Po 1939 r., kiedy Białystok był okupowany przez wojska sowieckie, Dora Kacnelson znalazła się wraz z rodzicami w Leningradzie. Rozpoczęła studia na Uniwersytecie Leningradzkim, na wydziale filologii rosyjskiej. Po studiach doktoranckich z polskiej literatury i po obronie doktoratu (1946-49) "Mickiewicz a twórczość ludowa", została skierowana przez Ministerstwo Szkolnictwa Wyższego na Białoruś, gdzie prowadziła wykłady w Wyższej Szkole Pedagogicznej w Połocku. W tym czasie często dojeżdżała do Wilna i w tamtejszych archiwach pracowała nad polonikami literackimi i historycznymi, które wykorzystywała w późniejszych publikacjach.
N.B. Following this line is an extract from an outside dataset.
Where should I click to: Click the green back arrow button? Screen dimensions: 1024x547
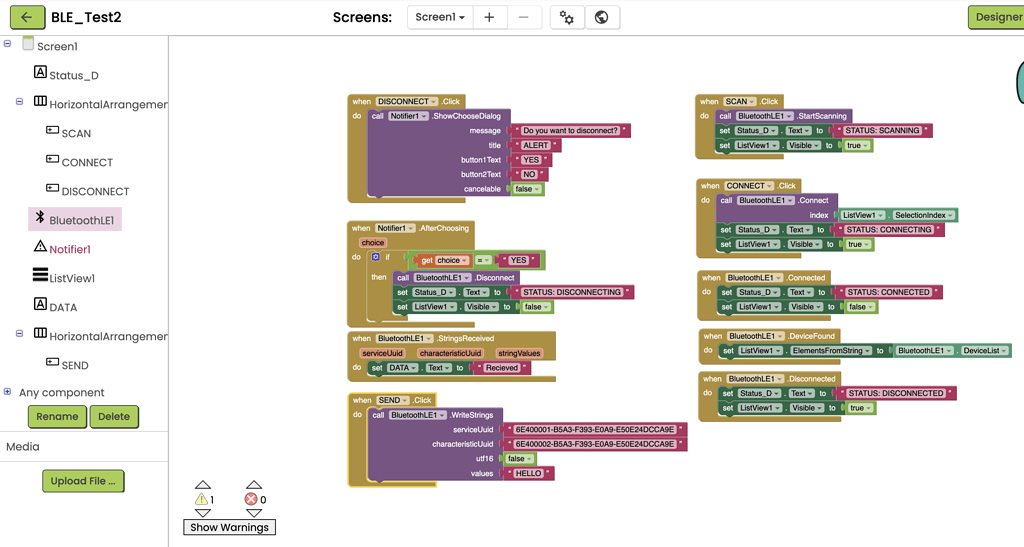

- Podczas moich pierwszych wizyt w Wilnie - wspomina pani Dora - poznałam dzielnych i ofiarnych polskich naukowców, którzy nie opuścili ojczystej ziemi, lecz świadomie wybrali drogę służenia ojczystej kulturze i nauce na tej straconej placówce. Jednym z nich był historyk sztuki, dr filozofii Jerzy Orda, wybitny znawca zabytków starego Wilna.

Razem z moskiewskimi historykami zajmującymi się dziejami Polski: Włodzimierzem Djakowem, Ilją Millerem i Olgą Morozową - Dora Kacnelson usiłowała wystarać się o emeryturę dla wileńskiego naukowca. Jednak dr Orda kategorycznie odmówił złożenia podania o uznanie nadanego mu przed wojną doktoratu. Powiedział, że o nic bolszewików prosić nie będzie. Pracował jako zwykły woźny w Archiwum Centralnym Litewskiej SSR. Ubrany w czarny fartuch nosił po schodach ciężkie teczki. Potajemnie pomagał polskim naukowcom w znalezieniu archiwaliów, ponieważ dyrekcja ukrywała katalogi. Za swoją mizerną pensję wychowywał żydowskiego chłopca, Wilhelma Józefa Zienowicza (Finka), uratowanego z getta przez polskie zakonnice.

ANTYSOWIECKA, NIEPRAWOMYŚLNA

Owocem badań dr Kacnelson była rozprawa wydana w latach 90. w paryskiej "Kulturze", zatytułowana: "Polscy naukowcy Wilna i Lwowa pod okupacją sowiecką". Wydawca, Jerzy Giedroyć, ostrożnie jednak wykreślił określenie "okupacja sowiecka", umieszczając w to miejsce daty roczne.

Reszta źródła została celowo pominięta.